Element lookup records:
%%

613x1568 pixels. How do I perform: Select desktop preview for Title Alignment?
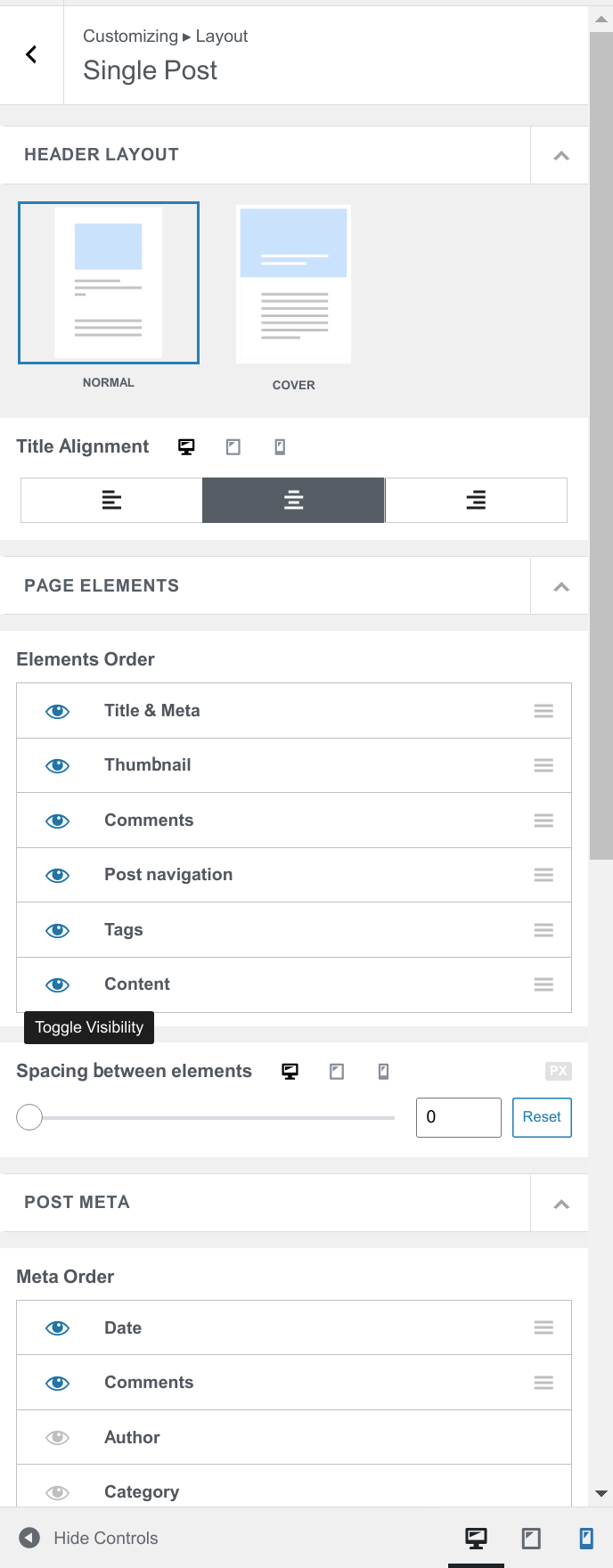186,446
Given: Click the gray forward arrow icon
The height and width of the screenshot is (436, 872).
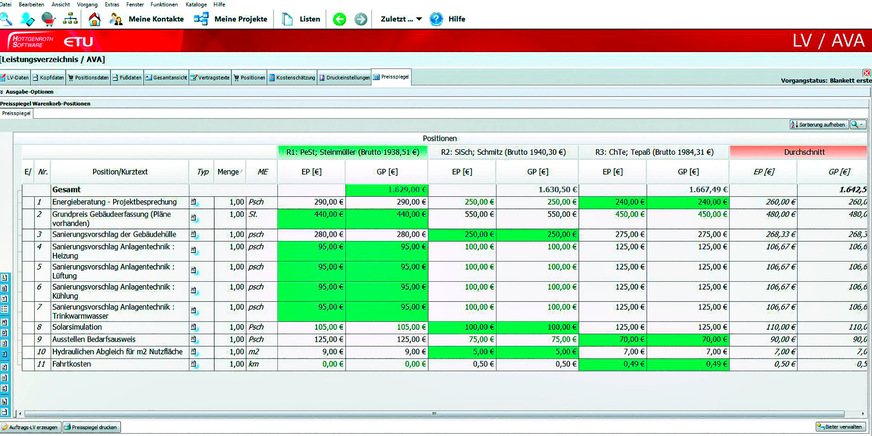Looking at the screenshot, I should click(360, 19).
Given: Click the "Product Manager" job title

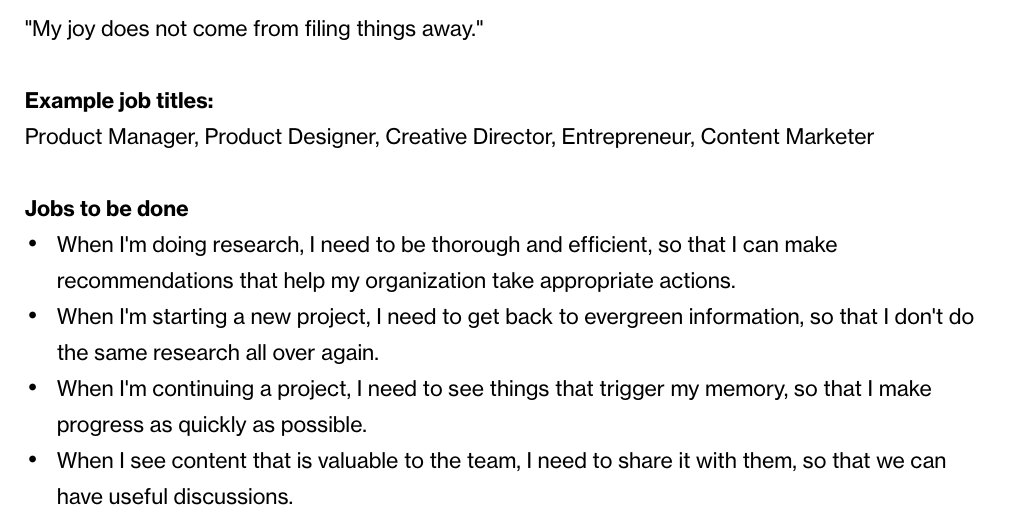Looking at the screenshot, I should point(110,137).
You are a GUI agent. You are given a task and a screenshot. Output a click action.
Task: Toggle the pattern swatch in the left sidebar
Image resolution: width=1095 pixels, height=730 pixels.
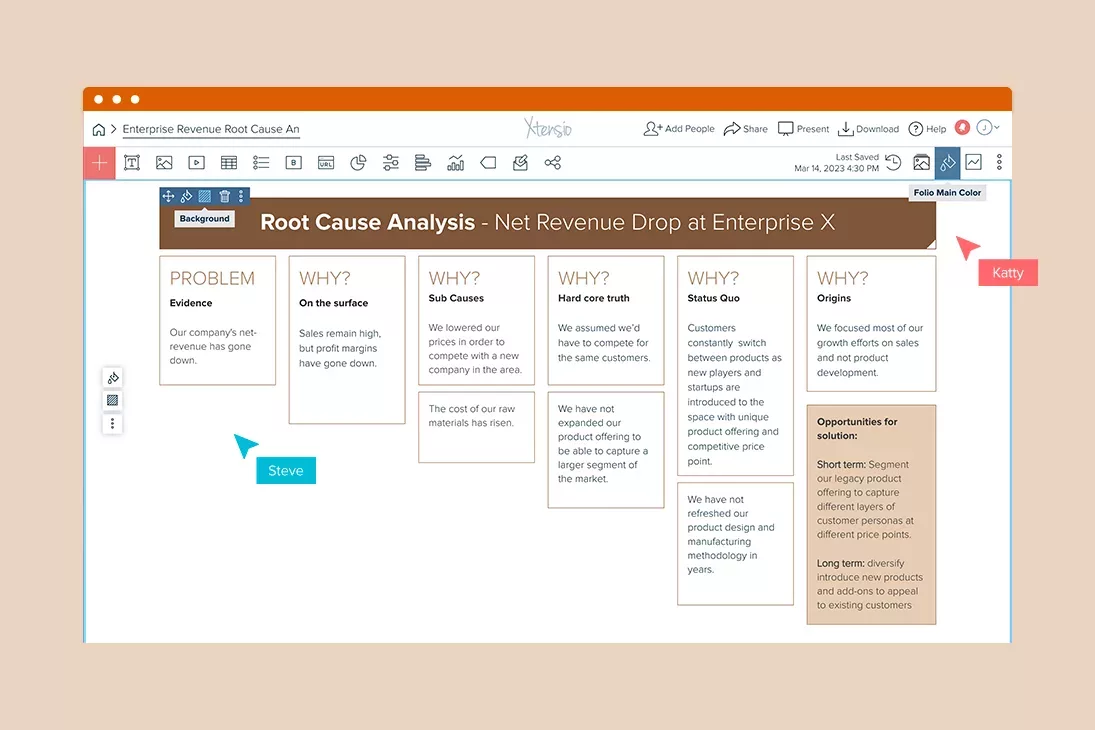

%%

Copy out every line of the material above word for word, leaving out the pictures.

613x1568 pixels. How do I perform: Select desktop preview for Title Alignment?
186,446
Given: Click the gray forward arrow icon
The height and width of the screenshot is (436, 872).
Looking at the screenshot, I should click(360, 19).
Given: Click the "Product Manager" job title

Looking at the screenshot, I should point(110,137).
You are a GUI agent. You are given a task and a screenshot. Output a click action.
Task: Toggle the pattern swatch in the left sidebar
Image resolution: width=1095 pixels, height=730 pixels.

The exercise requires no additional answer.